- What is needed:
Set down all of the records word for word.

__________

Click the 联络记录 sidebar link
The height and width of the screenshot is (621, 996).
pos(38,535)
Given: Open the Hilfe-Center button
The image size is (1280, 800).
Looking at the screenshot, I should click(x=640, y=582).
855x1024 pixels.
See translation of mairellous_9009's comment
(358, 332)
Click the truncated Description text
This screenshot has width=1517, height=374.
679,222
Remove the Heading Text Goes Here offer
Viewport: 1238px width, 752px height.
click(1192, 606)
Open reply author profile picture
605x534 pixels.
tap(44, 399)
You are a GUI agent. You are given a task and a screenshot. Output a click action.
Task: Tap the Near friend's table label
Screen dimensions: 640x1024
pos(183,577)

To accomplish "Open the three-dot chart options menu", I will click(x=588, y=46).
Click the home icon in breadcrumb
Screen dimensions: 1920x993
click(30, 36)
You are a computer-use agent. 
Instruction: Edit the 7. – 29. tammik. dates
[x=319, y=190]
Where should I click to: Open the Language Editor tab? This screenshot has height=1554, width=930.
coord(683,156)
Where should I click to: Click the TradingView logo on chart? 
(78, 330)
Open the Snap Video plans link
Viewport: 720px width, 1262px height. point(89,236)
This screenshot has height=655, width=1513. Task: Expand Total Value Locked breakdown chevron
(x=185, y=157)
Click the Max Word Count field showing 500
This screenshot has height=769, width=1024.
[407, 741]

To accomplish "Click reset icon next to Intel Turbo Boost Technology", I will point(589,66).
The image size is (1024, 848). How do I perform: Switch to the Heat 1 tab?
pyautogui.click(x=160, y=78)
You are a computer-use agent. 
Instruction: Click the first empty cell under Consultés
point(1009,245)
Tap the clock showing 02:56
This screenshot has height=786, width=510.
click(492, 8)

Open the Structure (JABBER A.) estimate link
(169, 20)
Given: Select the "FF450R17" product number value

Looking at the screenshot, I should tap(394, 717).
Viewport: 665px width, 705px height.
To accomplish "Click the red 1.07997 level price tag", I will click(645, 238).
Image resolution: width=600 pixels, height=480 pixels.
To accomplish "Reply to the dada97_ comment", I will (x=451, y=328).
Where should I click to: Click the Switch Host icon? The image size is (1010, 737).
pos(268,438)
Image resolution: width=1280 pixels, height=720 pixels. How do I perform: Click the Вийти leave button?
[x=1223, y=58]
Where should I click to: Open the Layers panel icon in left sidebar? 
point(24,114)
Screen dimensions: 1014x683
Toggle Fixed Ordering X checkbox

__________

- Written solution:
Click the 联络记录 sidebar link
The height and width of the screenshot is (621, 996).
pos(38,535)
Given: Open the Hilfe-Center button
The image size is (1280, 800).
Looking at the screenshot, I should click(x=640, y=582).
855x1024 pixels.
See translation of mairellous_9009's comment
(358, 332)
Click the truncated Description text
This screenshot has width=1517, height=374.
679,222
Remove the Heading Text Goes Here offer
Viewport: 1238px width, 752px height.
click(1192, 606)
Open reply author profile picture
605x534 pixels.
tap(44, 399)
You are a GUI agent. You are given a task and a screenshot. Output a click action.
Task: Tap the Near friend's table label
Screen dimensions: 640x1024
pos(183,577)

To accomplish "Open the three-dot chart options menu", I will click(x=588, y=46).
Click the home icon in breadcrumb
Screen dimensions: 1920x993
click(30, 36)
You are a computer-use agent. 
Instruction: Edit the 7. – 29. tammik. dates
[x=319, y=190]
Where should I click to: Open the Language Editor tab? This screenshot has height=1554, width=930.
coord(683,156)
Where should I click to: Click the TradingView logo on chart? 
(78, 330)
Open the Snap Video plans link
Viewport: 720px width, 1262px height. point(89,236)
This screenshot has height=655, width=1513. Task: Expand Total Value Locked breakdown chevron
(x=185, y=157)
Click the Max Word Count field showing 500
This screenshot has height=769, width=1024.
[407, 741]

To accomplish "Click reset icon next to Intel Turbo Boost Technology", I will point(589,66).
The image size is (1024, 848). How do I perform: Switch to the Heat 1 tab?
pyautogui.click(x=160, y=78)
You are a computer-use agent. 
Instruction: Click the first empty cell under Consultés
point(1009,245)
Tap the clock showing 02:56
This screenshot has height=786, width=510.
click(492, 8)

Open the Structure (JABBER A.) estimate link
(169, 20)
Given: Select the "FF450R17" product number value

Looking at the screenshot, I should tap(394, 717).
Viewport: 665px width, 705px height.
To accomplish "Click the red 1.07997 level price tag", I will click(645, 238).
Image resolution: width=600 pixels, height=480 pixels.
To accomplish "Reply to the dada97_ comment", I will (x=451, y=328).
Where should I click to: Click the Switch Host icon? The image size is (1010, 737).
pos(268,438)
Image resolution: width=1280 pixels, height=720 pixels. How do I perform: Click the Вийти leave button?
[x=1223, y=58]
Where should I click to: Open the Layers panel icon in left sidebar? 
point(24,114)
Screen dimensions: 1014x683
Toggle Fixed Ordering X checkbox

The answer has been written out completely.